House Republicans will head into budget negotiations with Senator Schumer with an amendment supported by dozens of Democrats that could actually become law — a prohibition on the Department of State using the Gaza Ministry of Health’s death toll for the war in Israel.

The House has been debating 12 annual funding bills for days, though only one has passed. Three more — state and foreign operations, homeland security, and defense — are slated to receive floor votes on either Thursday or Friday. As part of the state and foreign operations funding bill, a Democrat, Congressman Jared Moskowitz, authored the amendment that would stop the use of the Gaza health ministry death toll. 

When the amendment came up for a vote, it passed the House overwhelmingly and in a bipartisan way. The amendment was added to the state and foreign operations bill with 269 members — including 62 Democrats — voting for it. Just two Republicans voted against it. 

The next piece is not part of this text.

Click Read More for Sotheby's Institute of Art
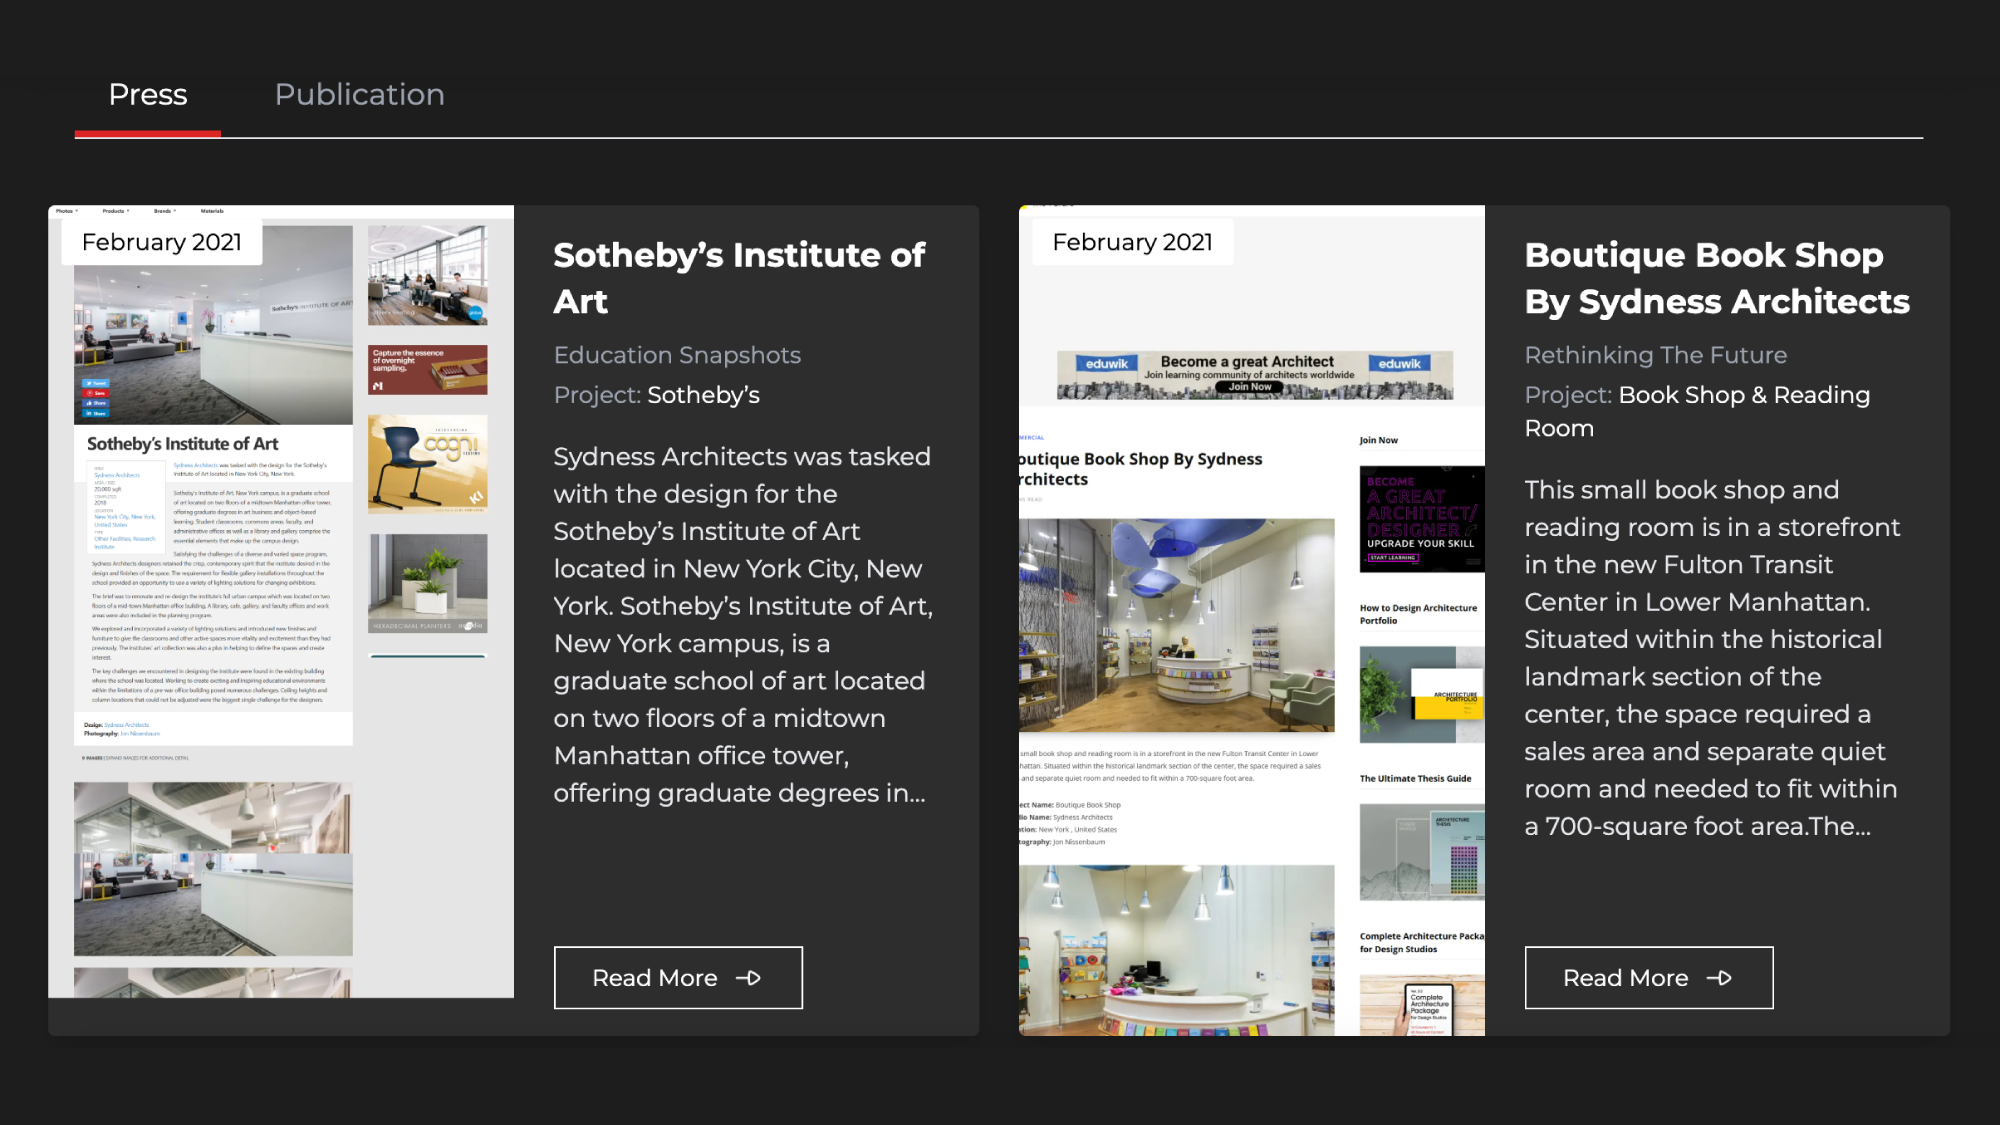tap(678, 978)
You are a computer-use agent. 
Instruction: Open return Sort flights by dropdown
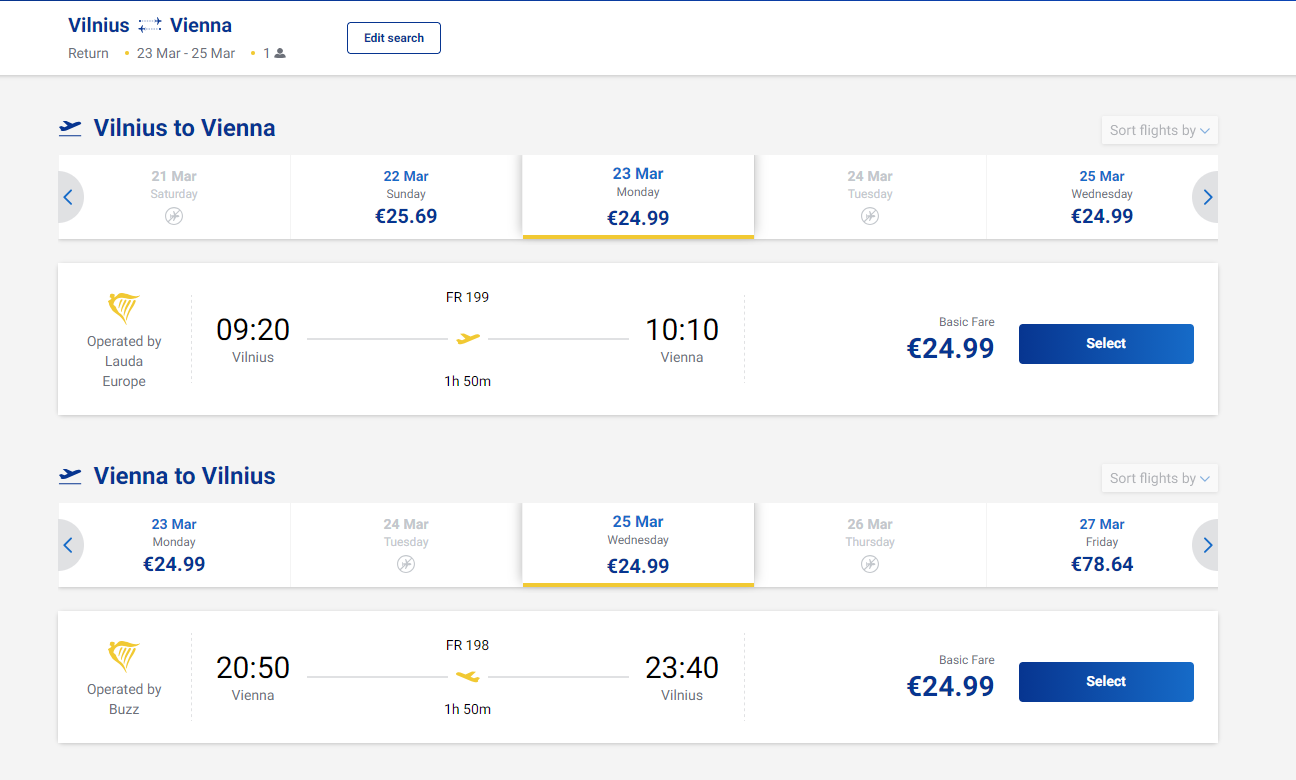point(1159,478)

The agency has been criticized for inflating the total death toll of Palestinian Arabs at Gaza since the war with Israel began on October 7. Hamas has controlled the health ministry since winning the 2006 elections at Gaza. In May, the United Nations released its own numbers on the number of “identified” fatalities at Gaza, saying it was fewer than 25,000. At the same time, the health ministry said it was 34,000 dead. 

Mr. Moskowitz says that there are other ways to get the death toll at Gaza, but America should not rely on a terrorist-run agency that is seeking sympathy on the world stage. 

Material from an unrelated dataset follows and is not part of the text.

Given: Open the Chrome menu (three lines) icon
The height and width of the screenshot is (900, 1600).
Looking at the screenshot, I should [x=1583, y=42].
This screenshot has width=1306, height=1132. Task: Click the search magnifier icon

“My amendment does not deny the tragedy that is going on in Gaza due to Hamas’s horrific attack on Israel on October 7th,” Mr. Moskowitz says. “At the end of the day, the Gaza Ministry of Health is the Hamas ministry of health.”

During debate regarding his amendment on Wednesday, Mr. Moskowitz said the American government should not “rely on a terrorist organization for statistics, for data.”

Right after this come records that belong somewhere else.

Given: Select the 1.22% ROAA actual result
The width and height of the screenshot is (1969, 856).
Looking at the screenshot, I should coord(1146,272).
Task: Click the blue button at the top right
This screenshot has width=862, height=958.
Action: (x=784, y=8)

“The UN — which was relying on … the Gaza Ministry of Health — lowered their numbers just a couple of weeks ago by a significant amount. Thousands, in fact,” he continued. “Remember: It is Hamas’s goal to sell propaganda to the American people, to sell propaganda to the world.”

The chairwoman of the Congressional Progressive Caucus, Congresswoman Pramila Jayapal, tells the Sun she is “so disturbed” that so many Democrats would vote for the amendment. 

“I was so disturbed to see that,” Ms. Jayapal said after 62 of her Democratic colleagues voted for the amendment. “This is the official estimate that the state department has been using, that the WHO has been using, that has been the standard. To say that we’re not going to use that, in my mind, is like denying that these deaths happened.”

“It’s just incredibly painful, I know, for people across the country to watch that. You can’t deny these deaths are happening just by erasing the number that the ministry has been providing us all these years,” she continued.

Another member of the Progressive Caucus, Congresswoman Rashida Tlaib, lambasted Mr. Moskowitz and his amendment during debate on Wednesday, saying that it was just part of a long history of trying to “dehumanize” Palestinian Arabs. 

“I wanted to say how absolutely unconscionable that my colleagues are offering an amendment to prevent our U.S. government from even citing the Palestinian death toll. Since 1948 … there has been a coordinated effort, especially in this chamber, to dehumanize Palestinians and erase Palestinians from existence,” Ms. Tlaib said on the House floor. 

“The ethnic cleansing of Palestinians did not end in 1948. Today, Mr. Speaker, we are witnessing the Israeli apartheid government carry out a genocide in Gaza. This amendment is an attempt to hide it,” Ms. Tlaib continued.

Republicans have added a number of so-called poison pill amendments to their annual funding bills before they receive a final floor vote and head over to the Senate, including an amendment to the homeland security funding bill that would reduce the homeland security secretary’s salary to zero. 

Yet given the strong showing of Democrats in favor of Mr. Moskowitz’s amendment, it may be one of the few that survive. 

Republicans won a similar fight with Mr. Schumer earlier this year. Even though they got few concessions on government funding or other amendments, the Democrat-controlled Senate agreed to bar the American government from funding the United Nations Relief and Works Agency until at least 2025.